:: Work to be completed ::
Repeat the data that follows, keeping every character intact.

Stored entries
↓↓↓
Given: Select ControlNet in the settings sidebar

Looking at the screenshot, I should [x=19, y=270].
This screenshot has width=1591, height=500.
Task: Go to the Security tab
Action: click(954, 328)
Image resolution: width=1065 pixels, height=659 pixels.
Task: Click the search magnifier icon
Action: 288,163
↑↑↑
:: Problem solution ::
Given: Select ControlNet in the settings sidebar

Looking at the screenshot, I should [x=19, y=270].
This screenshot has width=1591, height=500.
Task: Go to the Security tab
Action: click(954, 328)
Image resolution: width=1065 pixels, height=659 pixels.
Task: Click the search magnifier icon
Action: 288,163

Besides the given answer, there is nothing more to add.